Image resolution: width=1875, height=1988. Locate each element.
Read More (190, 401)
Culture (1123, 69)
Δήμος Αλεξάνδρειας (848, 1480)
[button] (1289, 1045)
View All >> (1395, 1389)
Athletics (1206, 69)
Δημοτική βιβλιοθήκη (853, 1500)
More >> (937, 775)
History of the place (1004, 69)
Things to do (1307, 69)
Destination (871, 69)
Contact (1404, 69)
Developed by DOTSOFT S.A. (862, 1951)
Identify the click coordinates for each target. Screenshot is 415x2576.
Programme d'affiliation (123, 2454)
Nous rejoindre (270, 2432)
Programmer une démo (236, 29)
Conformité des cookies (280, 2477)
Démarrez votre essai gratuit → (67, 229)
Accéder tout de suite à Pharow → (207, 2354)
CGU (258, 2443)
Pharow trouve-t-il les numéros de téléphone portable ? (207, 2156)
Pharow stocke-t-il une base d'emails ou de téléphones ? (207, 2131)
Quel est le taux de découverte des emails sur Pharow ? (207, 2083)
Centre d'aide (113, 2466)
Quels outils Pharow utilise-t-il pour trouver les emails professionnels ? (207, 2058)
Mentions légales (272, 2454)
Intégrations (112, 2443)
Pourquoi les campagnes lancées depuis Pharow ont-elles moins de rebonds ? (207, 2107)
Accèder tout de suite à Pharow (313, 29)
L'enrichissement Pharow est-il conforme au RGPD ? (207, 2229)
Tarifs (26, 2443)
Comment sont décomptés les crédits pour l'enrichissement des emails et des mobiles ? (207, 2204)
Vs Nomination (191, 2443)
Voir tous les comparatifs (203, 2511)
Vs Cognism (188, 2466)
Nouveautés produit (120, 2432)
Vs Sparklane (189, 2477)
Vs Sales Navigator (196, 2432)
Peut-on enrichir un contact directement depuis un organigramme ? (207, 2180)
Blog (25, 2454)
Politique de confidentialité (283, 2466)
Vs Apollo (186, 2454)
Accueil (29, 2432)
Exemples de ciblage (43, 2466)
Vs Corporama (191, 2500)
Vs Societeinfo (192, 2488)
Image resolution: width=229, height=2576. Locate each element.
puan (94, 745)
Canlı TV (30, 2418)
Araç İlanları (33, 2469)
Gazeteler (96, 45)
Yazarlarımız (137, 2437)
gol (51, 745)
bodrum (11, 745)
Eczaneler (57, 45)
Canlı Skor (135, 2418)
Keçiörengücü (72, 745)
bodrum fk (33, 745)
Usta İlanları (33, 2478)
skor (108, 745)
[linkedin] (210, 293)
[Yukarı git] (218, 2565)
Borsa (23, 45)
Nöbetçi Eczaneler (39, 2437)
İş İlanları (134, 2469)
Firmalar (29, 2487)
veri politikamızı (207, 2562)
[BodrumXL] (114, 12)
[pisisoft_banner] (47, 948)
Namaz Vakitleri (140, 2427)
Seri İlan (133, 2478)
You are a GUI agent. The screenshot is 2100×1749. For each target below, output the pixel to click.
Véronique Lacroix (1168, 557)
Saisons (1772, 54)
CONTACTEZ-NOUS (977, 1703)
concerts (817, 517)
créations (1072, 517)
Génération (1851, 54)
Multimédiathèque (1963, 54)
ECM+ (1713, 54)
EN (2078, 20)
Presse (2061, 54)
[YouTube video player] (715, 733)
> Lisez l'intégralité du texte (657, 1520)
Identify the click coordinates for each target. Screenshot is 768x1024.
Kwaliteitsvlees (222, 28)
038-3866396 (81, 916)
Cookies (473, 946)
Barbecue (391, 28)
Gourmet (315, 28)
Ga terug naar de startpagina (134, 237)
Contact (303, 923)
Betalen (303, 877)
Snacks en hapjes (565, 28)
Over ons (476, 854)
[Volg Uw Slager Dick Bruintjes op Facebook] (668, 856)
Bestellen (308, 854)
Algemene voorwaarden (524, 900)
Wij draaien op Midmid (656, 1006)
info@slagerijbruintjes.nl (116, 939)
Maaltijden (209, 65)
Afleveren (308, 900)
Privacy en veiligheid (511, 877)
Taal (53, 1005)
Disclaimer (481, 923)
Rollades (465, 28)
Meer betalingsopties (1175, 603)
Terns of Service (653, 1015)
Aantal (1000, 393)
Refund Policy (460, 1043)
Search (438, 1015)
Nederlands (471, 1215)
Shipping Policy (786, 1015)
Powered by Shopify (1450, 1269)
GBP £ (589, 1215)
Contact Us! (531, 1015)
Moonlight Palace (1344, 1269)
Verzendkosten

§ §

Required work:
Reprint exactly the lines above that start at the one with "İş İlanları (134, 2469)" and end at the one with "Génération (1851, 54)", keeping both and adding none.

Answer box:
İş İlanları (134, 2469)
Firmalar (29, 2487)
veri politikamızı (207, 2562)
[BodrumXL] (114, 12)
[pisisoft_banner] (47, 948)
Namaz Vakitleri (140, 2427)
Seri İlan (133, 2478)
You are a GUI agent. The screenshot is 2100×1749. For each target below, output the pixel to click.
Véronique Lacroix (1168, 557)
Saisons (1772, 54)
CONTACTEZ-NOUS (977, 1703)
concerts (817, 517)
créations (1072, 517)
Génération (1851, 54)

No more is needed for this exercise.